Features and Distances

Sometimes in geography it is necessary to know which objects are close to other objects. In MongoDB, one can select a feature which is near a certain point. From what I can gather, datatypes other than “Point” are not yet supported.

This is done in MongoDB by using the $near function which takes the parameters $geometry, $minDistance, and $maxDistance.

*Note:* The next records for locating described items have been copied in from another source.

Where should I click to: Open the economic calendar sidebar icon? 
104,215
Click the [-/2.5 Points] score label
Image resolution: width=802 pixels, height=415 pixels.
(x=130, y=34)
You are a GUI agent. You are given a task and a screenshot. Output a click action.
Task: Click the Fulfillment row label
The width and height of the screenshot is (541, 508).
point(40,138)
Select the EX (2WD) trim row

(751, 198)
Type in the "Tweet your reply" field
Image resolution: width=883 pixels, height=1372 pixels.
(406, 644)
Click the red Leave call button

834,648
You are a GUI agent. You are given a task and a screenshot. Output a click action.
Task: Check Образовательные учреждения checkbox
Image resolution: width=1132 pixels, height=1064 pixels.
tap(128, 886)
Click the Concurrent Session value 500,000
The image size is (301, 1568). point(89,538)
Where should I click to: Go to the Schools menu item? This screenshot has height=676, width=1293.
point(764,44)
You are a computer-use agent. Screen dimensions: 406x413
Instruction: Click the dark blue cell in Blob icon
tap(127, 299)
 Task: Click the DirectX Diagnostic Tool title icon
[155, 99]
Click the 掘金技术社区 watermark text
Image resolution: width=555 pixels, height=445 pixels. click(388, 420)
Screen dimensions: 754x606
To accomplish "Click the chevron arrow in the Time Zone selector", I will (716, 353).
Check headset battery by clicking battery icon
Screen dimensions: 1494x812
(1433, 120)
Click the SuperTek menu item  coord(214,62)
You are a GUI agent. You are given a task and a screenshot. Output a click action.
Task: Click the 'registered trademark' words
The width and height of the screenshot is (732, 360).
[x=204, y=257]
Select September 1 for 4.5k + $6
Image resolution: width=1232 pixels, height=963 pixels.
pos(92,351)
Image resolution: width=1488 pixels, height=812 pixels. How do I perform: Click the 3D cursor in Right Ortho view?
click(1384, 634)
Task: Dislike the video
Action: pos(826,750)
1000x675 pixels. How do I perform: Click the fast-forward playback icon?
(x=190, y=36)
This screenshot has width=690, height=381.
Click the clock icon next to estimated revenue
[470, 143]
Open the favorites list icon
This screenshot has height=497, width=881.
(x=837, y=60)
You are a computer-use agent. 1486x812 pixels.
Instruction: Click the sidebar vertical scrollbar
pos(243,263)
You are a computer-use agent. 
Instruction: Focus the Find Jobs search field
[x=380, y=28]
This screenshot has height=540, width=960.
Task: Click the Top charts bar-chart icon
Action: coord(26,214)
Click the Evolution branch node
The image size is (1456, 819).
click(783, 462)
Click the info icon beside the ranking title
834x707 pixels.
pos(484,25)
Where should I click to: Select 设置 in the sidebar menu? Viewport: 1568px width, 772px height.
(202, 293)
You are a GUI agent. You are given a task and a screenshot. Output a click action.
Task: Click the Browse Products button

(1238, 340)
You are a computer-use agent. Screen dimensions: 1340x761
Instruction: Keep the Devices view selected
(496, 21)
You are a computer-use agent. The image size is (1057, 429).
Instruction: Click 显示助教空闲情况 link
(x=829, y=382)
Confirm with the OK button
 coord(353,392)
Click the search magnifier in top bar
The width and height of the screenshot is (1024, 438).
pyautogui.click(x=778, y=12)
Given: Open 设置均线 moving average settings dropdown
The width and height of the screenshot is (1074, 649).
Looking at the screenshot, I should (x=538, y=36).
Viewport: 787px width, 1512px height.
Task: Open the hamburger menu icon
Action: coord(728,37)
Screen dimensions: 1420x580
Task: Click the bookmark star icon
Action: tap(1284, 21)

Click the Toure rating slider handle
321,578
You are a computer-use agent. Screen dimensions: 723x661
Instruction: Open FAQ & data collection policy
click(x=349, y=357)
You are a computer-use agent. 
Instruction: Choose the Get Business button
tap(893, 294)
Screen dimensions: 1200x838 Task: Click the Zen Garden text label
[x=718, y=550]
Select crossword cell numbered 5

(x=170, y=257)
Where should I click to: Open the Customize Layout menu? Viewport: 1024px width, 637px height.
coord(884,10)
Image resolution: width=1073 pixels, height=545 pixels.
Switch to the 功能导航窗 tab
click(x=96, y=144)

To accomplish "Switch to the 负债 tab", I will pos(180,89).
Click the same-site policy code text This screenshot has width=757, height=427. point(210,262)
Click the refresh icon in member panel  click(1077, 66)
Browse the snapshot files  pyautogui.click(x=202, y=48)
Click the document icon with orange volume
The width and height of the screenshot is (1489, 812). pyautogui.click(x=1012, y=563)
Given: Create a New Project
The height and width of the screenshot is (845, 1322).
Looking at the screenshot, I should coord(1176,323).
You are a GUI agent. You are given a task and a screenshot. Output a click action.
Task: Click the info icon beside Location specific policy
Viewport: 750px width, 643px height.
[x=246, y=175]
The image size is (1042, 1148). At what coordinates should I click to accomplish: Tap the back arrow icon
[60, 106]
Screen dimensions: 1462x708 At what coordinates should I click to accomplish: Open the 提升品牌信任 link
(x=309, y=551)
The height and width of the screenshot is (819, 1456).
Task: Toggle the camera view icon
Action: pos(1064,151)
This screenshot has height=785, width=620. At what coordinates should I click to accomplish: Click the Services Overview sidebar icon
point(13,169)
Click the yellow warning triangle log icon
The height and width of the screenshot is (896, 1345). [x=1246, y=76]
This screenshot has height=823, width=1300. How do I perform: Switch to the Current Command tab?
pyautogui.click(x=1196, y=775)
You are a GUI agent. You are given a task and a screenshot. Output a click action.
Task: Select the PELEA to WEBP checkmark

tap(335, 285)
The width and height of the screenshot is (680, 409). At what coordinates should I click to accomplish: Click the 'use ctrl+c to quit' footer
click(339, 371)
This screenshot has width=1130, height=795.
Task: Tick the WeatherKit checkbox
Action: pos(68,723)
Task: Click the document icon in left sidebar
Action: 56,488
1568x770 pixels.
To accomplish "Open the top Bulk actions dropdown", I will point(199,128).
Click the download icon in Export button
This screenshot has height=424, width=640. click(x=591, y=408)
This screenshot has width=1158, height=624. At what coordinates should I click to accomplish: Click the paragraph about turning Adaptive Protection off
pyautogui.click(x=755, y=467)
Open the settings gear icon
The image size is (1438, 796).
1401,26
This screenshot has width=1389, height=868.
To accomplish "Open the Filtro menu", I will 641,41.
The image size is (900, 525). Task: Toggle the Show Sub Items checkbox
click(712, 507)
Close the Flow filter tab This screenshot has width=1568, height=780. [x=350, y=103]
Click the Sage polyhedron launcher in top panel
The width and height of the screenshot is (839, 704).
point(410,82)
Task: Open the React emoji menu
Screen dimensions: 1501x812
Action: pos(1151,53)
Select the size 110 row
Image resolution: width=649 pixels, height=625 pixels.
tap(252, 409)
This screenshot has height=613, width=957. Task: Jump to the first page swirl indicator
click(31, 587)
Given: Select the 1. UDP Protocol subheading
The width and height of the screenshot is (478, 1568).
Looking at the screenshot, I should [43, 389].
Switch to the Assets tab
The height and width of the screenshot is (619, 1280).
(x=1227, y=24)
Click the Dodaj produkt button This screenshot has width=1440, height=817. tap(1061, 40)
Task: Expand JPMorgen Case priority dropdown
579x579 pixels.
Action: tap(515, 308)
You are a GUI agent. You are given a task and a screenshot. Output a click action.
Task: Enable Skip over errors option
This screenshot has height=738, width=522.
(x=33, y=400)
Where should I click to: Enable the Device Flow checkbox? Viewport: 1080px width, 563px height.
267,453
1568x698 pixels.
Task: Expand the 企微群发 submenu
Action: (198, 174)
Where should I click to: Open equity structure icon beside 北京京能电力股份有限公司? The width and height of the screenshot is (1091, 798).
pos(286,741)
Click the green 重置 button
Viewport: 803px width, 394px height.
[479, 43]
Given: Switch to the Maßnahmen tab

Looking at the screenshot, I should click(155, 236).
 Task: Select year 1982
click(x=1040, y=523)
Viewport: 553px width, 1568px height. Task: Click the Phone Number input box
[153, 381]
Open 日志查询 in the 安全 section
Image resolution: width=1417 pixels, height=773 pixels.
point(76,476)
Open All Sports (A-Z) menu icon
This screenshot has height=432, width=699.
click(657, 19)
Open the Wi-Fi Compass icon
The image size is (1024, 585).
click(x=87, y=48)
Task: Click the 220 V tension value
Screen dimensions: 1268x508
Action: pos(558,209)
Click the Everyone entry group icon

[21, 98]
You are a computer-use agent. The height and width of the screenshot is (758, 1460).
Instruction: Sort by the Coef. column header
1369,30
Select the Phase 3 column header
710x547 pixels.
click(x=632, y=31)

Say that we want to find all features in the ParisCollection collection which are between 1 and 5 kilometers of the Eiffel Tower, we would write the following query.

db.ParisCollection.find(
   {
     location:
       { $near :
          {
            $geometry: { type: "Point",  coordinates:[48.858532, 2.294395]},
            $minDistance: 1000,
            $maxDistance: 5000
          }
       }
   }
)

Here is a visual representation of what we are currently doing:

As you can see, the $geometry variable is a Point which coordinates are exactly where the Eiffel Tower is. $minDistance and $maxDistance variables specify two circles around the center point. Everything feature which exists in the ParisCollection and has a geometry which lies between these two distances will be returned by the above query.

Intersections

MongoDB allows one to find out which geographical features intersect with which other geographical features. MongoDB provides the function $geoIntersects which takes $geometry as a parameter in order to perform this intersection.

A common example would be finding out how many bridges cross one of the rivers in Paris. In order to complete the query, we need a $geometry which contains the coordinates of all the nodes or points which make up the river.

The query would then look as follows:

db.ParisCollection.find(
   {
     loc: {
       $geoIntersects: {
          $geometry: {
             type: "LineString" ,
             coordinates: [
               [ [ 0, 0 ], ... <all coordinates which make up the river> ]
             ]
          }
       }
     }
   }
)

This query would return every object in the ParisCollection collection which intersects with the specified LineString. These would be each bridge which crosses the river.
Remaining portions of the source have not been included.